米国テキサス州の医師らが、ChatGPTを自己診断ツールとして利用する患者の急増に対して警告を発しました。このニュースは単なる「AI活用の是非」にとどまらず、専門性の高い領域でAIサービスを展開しようとする日本企業にとって、極めて重要なガバナンスとリスク管理の教訓を含んでいます。
ChatGPTによる「自己診断」のリスクとハルシネーション
米国のFOX 7 Austinが報じたところによると、テキサス州の医師たちは、ChatGPTなどの生成AIを医療上の自己診断ツールとして利用する患者が増加していることに懸念を表明しています。生成AIは膨大なテキストデータを学習していますが、それはあくまで「確率的に尤もらしい文章」を生成する能力であり、医学的に正確な事実を保証するものではありません。
最大のリスクは、AIがもっともらしい嘘をつく「ハルシネーション(幻覚)」です。医療において誤った情報は、患者の健康や生命に直結する重大な事故につながりかねません。これは医療に限らず、法律、税務、金融といった、高度な専門知識と正確性が求められる領域すべてに共通する課題です。
日本の法規制と「医師法」の壁
日本国内でAIを活用したヘルスケアサービスを検討する際、避けて通れないのが「医師法」などの規制です。日本では、医師以外の者が診断・治療などの医療行為を行うことは禁じられています(医師法第17条)。
もし企業が「AIドクター」のようなサービスを提供し、個別の症状に対して具体的な病名を断定したり、投薬の指示を行ったりすれば、医師法違反に問われるリスクがあります。経済産業省や厚生労働省のガイドラインでも、「一般的な医学情報の提供」と「個別の診断(医療行為)」の線引きは厳格に議論されています。プロダクト担当者は、AIがユーザーに対して「診断」と受け取られるような回答をしないよう、システム的なガードレール(制約)を設ける必要があります。
専門領域におけるAI活用の現実解:Human-in-the-Loop
では、専門領域でAIは使えないのでしょうか。決してそうではありません。重要なのは、AIを「最終的な意思決定者」にするのではなく、専門家を支援する「コパイロット(副操縦士)」として位置づけることです。
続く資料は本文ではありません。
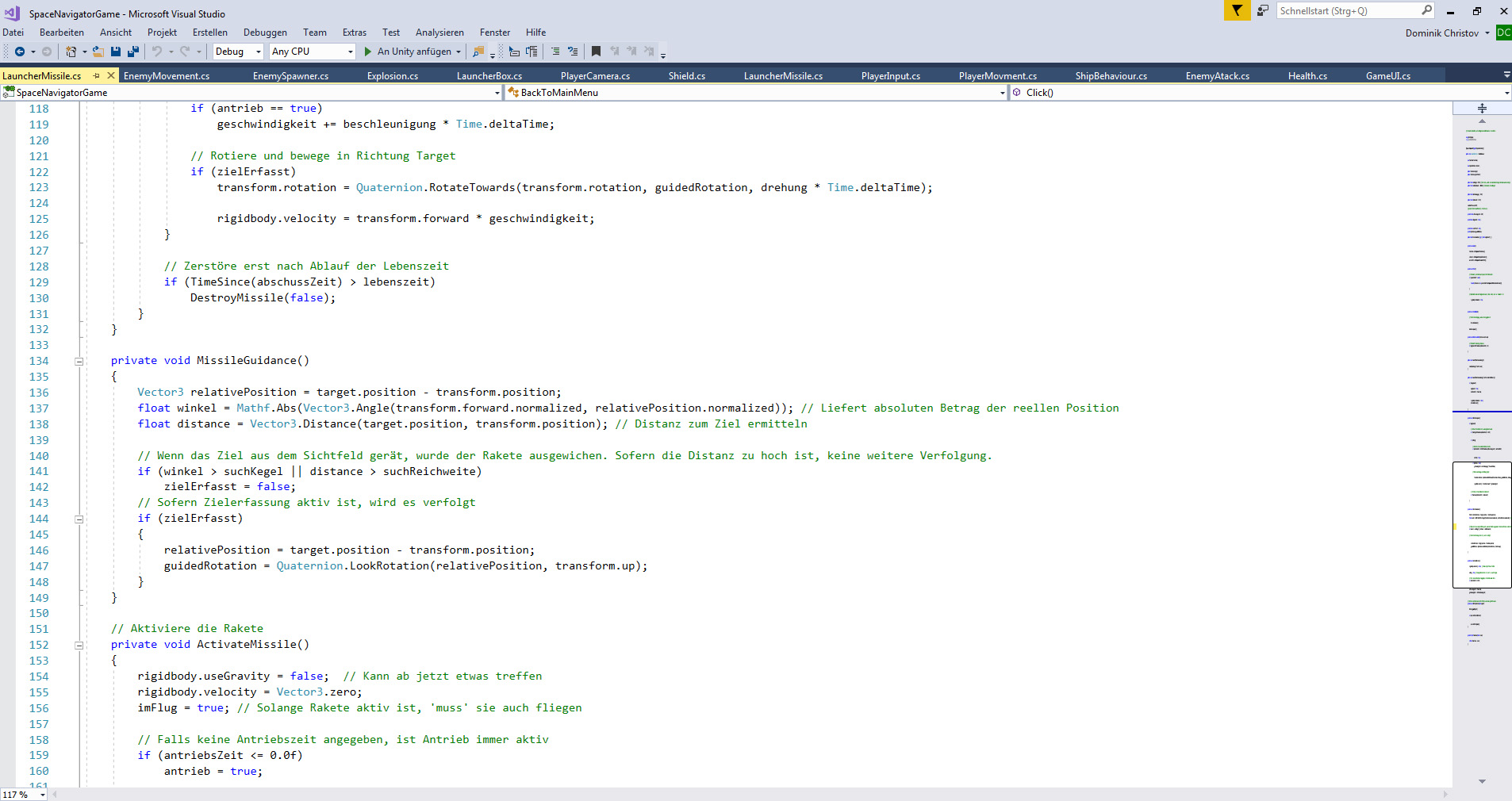1512x801 pixels.
Task: Switch to the EnemySpawner.cs tab
Action: click(x=290, y=76)
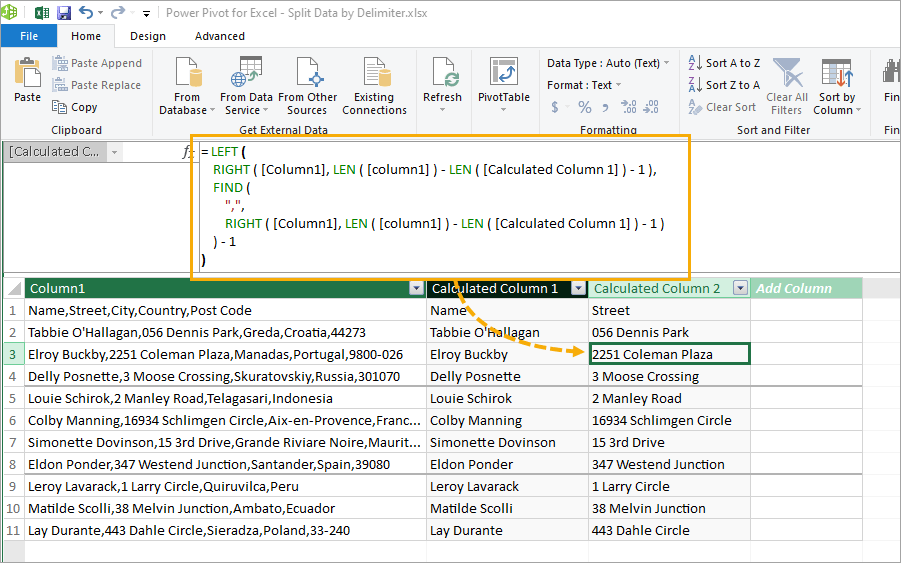
Task: Open the PivotTable icon
Action: point(504,72)
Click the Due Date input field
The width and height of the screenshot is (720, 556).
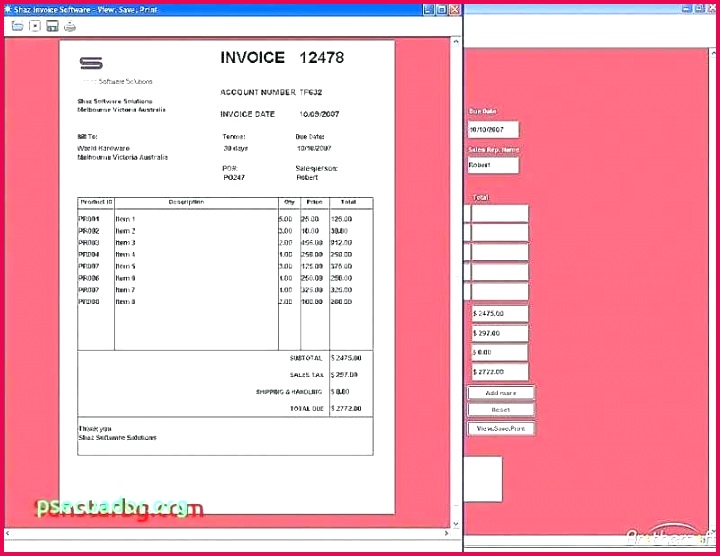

例えば、医師がカルテを作成する際の要約支援や、膨大な論文からの情報検索、あるいは患者への一般的な健康アドバイスの草案作成などにAIを活用することは、業務効率化の観点から非常に有効です。ここでは、AIの出力結果を必ず人間(専門家)が確認・修正する「Human-in-the-Loop(人間が介在する仕組み)」の構築が不可欠となります。
日本企業のAI活用への示唆
今回の米国の事例は、日本企業が専門領域でAIプロダクトを開発・導入する際に、以下の3つの視点を持つべきであることを示唆しています。
1. 「情報提供」と「アドバイス」の厳格な区分け
特にヘルスケア、法律、金融分野では、AIの回答が「有資格者による独占業務」を侵害しないよう、サービス設計段階で法的リスクを洗い出す必要があります。免責事項(ディスクレーマー)を表示するだけでなく、プロンプトエンジニアリングやRAG(検索拡張生成)の仕組みを用いて、回答の範囲を技術的に制御することが求められます。
2. ユーザーのリテラシーに依存しないUX設計
「AIは間違う可能性がある」と利用規約に書いても、ユーザーはAIの流暢な回答を信じてしまう傾向があります。特にBtoCサービスでは、誤解を生まないUI/UXデザインや、信頼できるソースの明示など、ユーザーを保護する仕組みを能動的に組み込む責任が企業側にあります。
3. 社内業務効率化と対外サービスの分離
リスクが高い対外的な自動応答(チャットボットなど)にいきなり生成AIを適用するのではなく、まずは社内の専門職(医師、弁護士、エンジニアなど)の業務支援ツールとして導入し、知見とデータを蓄積する「守りの活用」から始めるのが、日本企業にとっては堅実かつ効果的なステップと言えるでしょう。